I am exploring the EZ track system; track and turnouts. Any input?


----------



## traction fan (Oct 5, 2014)

*EZ Track Opinion*

Danpuckett;

I will confess, up front, that I have not used EZ Track personally.* There has been a lot of discussion on this forum about EZ Track however. The general consensus seems to be that the track is OK, but the grey, plastic "roadbed" under it does not look realistic. The other disadvantage is that EZ Track only mates with more EZ Track. It is not compatible with any other brand or type of track. This means that you are limited to the curves, turnouts, Etc. of only that one brand. If you are only, ever, going to set the track up temporarily on the floor; then EZ Track may be the system for you. If you plan on incorporating it into a permanent model railroad, I would recommend flex track instead. It comes in sections about one yard long and can be bent to any curve you want. It looks better and is even a bit cheaper. Best of all, it is compatible with most any other track or turnouts on the market.

*In the immortal words of comedian Tom Smothers, "I'm an American; I don't have to know anything to have an opinion!"

Good Luck, and welcome to the forum.

Traction fan


----------



## CTValleyRR (Jul 26, 2014)

It really depends on what you plan to do with your layout, and how much time you are prepared to invest.

If your layout is going to be something that you take up and lay back down repeatedly, it's a good choice. Likewise if you're not particularly picky about appearance and can handle the limited track cofigurations That you can make with the available pieces, then it will do fine.

it's hard to advise without the full story.


----------



## DonR (Oct 18, 2012)

I have never used Bachmann EZ track tho All of the locos
I have and my DCC system are Bachmann.

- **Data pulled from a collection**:

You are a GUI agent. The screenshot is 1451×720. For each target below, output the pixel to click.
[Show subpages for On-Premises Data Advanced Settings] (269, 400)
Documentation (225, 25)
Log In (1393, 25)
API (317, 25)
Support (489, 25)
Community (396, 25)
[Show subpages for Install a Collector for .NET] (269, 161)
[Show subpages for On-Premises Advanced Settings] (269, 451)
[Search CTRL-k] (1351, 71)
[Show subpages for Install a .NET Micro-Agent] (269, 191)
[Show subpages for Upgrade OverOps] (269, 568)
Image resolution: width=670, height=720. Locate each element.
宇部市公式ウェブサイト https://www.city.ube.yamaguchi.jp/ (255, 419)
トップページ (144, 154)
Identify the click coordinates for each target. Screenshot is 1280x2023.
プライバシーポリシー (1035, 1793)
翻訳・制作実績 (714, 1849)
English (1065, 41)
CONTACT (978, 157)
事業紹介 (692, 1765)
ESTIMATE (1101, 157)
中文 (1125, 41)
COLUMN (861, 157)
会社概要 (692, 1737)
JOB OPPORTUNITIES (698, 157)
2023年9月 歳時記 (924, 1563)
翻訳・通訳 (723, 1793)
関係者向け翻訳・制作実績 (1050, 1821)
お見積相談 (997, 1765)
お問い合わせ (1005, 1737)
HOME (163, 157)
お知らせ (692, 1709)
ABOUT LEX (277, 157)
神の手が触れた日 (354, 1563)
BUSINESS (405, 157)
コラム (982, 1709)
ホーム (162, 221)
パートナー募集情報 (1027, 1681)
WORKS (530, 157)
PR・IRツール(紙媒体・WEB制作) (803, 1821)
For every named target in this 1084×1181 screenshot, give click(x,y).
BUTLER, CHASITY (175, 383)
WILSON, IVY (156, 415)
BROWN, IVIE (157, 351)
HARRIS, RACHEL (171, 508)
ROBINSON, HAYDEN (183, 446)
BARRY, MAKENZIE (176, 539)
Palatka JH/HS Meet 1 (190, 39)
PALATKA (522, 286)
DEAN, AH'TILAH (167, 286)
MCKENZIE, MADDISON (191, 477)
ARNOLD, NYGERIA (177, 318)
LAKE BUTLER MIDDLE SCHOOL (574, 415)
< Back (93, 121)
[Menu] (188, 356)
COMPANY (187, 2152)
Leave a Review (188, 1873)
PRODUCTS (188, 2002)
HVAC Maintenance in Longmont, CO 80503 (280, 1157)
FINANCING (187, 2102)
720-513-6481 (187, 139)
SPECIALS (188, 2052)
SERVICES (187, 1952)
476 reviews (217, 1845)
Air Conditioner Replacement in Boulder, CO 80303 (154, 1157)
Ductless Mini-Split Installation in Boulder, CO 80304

- **Given request**:
Answer these from the EZ Track forum thread:
1. According to traction fan, what does the general consensus say about the grey plastic roadbed under EZ Track?
2. About how long are flex track sections?
3. What brand are all of DonR's locos and DCC system?

- **Task output**:
1. It does not look realistic.
2. About one yard long.
3. Bachmann.